14. Chronic Myeloproliferative Neoplasms Flashcards
what characterizes the myeloproliferative disorders?
- somewhat like cancer: start from one mutated cell and have clonal proliferation
- hepatosplenomegaly
- CLONAL marrow expansion
- hypercatabolism (fevers, night sweats, wt loss)
- can evolve into AML
- loss of response to normal growth controls
chronic myeloid leukemia: what cell type is increased?
granulocytes
polycythemia vera: what cell type is increased?
RBCs
essential thrombocytosis: what cell type is increased?
platelets
idiopathic myelofibrosis: what cell type is increased?
granulocytes
what is a common mutation of RBCs that leads to polycythemia vera?
JAK2, tyrosine kinase
what is a common mutation of platelets that leads to essential thrombocythaemia?
JAK2, MPL kinase
what is a common mutation of neutrophils that leads to chronic myeloid leukemia?
BCR-ABL
what is a common mutation of monocytes that leads to idiopathic myelofibrosis?
JAK2, MPL
what mutation is responsible for most of polycythemia vera, half of essential thrombocytheamia, and half of myelofibrosis?
JAK2
for normal functioning, how is hematopoiesis stimulated? how does this change with a mutation?
normally cytokines bind to surface receptors, which activate transcription factors and incr gene transcription. with mutations (specifically to JAK2) this process is always turned on even if ligand is not present.

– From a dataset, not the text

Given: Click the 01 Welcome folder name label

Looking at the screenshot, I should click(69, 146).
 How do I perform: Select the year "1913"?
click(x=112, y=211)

chronic myeloid leukemia: symptoms?
fevers, chills, sweats, fatigue, wt loss, early satiety (due to splenomegaly), abd pain
chronic myeloid leukemia: physical exam?
splenomegaly: may extend down into pelvis
chronic myeloid leukemia: labs results for WBC, Hgb, platelets, LDH
WBC high
Hgb may be high
platelets may be high
LDH high: good marker
chronic myeloid leukemia: peripheral smear?
immature myeloid cells (entire progression of WBCs: Pro-myelocyte ->myelocyte ->band ->PMN) but few blasts.